> [Problem to work on]: Each line of the data has to be transcribed exactly.

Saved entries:
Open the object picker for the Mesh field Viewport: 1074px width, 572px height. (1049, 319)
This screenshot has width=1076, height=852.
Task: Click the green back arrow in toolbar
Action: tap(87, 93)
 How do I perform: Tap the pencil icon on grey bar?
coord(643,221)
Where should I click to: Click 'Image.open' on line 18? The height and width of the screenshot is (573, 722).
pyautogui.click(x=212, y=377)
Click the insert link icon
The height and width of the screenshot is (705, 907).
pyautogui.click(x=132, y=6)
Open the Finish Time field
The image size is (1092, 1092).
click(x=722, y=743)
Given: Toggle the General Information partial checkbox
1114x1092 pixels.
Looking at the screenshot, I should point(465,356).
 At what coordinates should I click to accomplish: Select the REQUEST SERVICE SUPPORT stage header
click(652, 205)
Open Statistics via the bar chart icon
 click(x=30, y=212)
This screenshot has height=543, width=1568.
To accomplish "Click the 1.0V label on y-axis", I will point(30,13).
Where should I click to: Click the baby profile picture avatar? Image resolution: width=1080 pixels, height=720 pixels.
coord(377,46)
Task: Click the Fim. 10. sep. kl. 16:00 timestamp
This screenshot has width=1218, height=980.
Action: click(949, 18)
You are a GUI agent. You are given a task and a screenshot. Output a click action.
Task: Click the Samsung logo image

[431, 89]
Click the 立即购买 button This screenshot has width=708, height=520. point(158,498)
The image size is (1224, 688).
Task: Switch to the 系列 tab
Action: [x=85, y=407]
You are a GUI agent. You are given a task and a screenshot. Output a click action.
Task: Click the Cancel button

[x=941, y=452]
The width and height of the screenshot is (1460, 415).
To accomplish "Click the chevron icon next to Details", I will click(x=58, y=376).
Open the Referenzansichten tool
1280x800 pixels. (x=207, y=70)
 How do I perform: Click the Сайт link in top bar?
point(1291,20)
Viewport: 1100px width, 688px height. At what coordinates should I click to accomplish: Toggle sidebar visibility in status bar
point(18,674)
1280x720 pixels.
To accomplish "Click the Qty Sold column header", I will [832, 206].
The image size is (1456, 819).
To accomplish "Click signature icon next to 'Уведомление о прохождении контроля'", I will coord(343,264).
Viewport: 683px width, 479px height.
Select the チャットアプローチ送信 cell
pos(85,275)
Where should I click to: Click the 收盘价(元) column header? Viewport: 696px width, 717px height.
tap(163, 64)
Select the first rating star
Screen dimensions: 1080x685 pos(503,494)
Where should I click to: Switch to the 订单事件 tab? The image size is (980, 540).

> [Answer to this task]:
Open the object picker for the Mesh field Viewport: 1074px width, 572px height. (1049, 319)
This screenshot has width=1076, height=852.
Task: Click the green back arrow in toolbar
Action: tap(87, 93)
 How do I perform: Tap the pencil icon on grey bar?
coord(643,221)
Where should I click to: Click 'Image.open' on line 18? The height and width of the screenshot is (573, 722).
pyautogui.click(x=212, y=377)
Click the insert link icon
The height and width of the screenshot is (705, 907).
pyautogui.click(x=132, y=6)
Open the Finish Time field
The image size is (1092, 1092).
click(x=722, y=743)
Given: Toggle the General Information partial checkbox
1114x1092 pixels.
Looking at the screenshot, I should point(465,356).
 At what coordinates should I click to accomplish: Select the REQUEST SERVICE SUPPORT stage header
click(652, 205)
Open Statistics via the bar chart icon
 click(x=30, y=212)
This screenshot has height=543, width=1568.
To accomplish "Click the 1.0V label on y-axis", I will point(30,13).
Where should I click to: Click the baby profile picture avatar? Image resolution: width=1080 pixels, height=720 pixels.
coord(377,46)
Task: Click the Fim. 10. sep. kl. 16:00 timestamp
This screenshot has width=1218, height=980.
Action: click(949, 18)
You are a GUI agent. You are given a task and a screenshot. Output a click action.
Task: Click the Samsung logo image

[431, 89]
Click the 立即购买 button This screenshot has width=708, height=520. point(158,498)
The image size is (1224, 688).
Task: Switch to the 系列 tab
Action: [x=85, y=407]
You are a GUI agent. You are given a task and a screenshot. Output a click action.
Task: Click the Cancel button

[x=941, y=452]
The width and height of the screenshot is (1460, 415).
To accomplish "Click the chevron icon next to Details", I will click(x=58, y=376).
Open the Referenzansichten tool
1280x800 pixels. (x=207, y=70)
 How do I perform: Click the Сайт link in top bar?
point(1291,20)
Viewport: 1100px width, 688px height. At what coordinates should I click to accomplish: Toggle sidebar visibility in status bar
point(18,674)
1280x720 pixels.
To accomplish "Click the Qty Sold column header", I will [832, 206].
The image size is (1456, 819).
To accomplish "Click signature icon next to 'Уведомление о прохождении контроля'", I will coord(343,264).
Viewport: 683px width, 479px height.
Select the チャットアプローチ送信 cell
pos(85,275)
Where should I click to: Click the 收盘价(元) column header? Viewport: 696px width, 717px height.
tap(163, 64)
Select the first rating star
Screen dimensions: 1080x685 pos(503,494)
Where should I click to: Switch to the 订单事件 tab? The image size is (980, 540).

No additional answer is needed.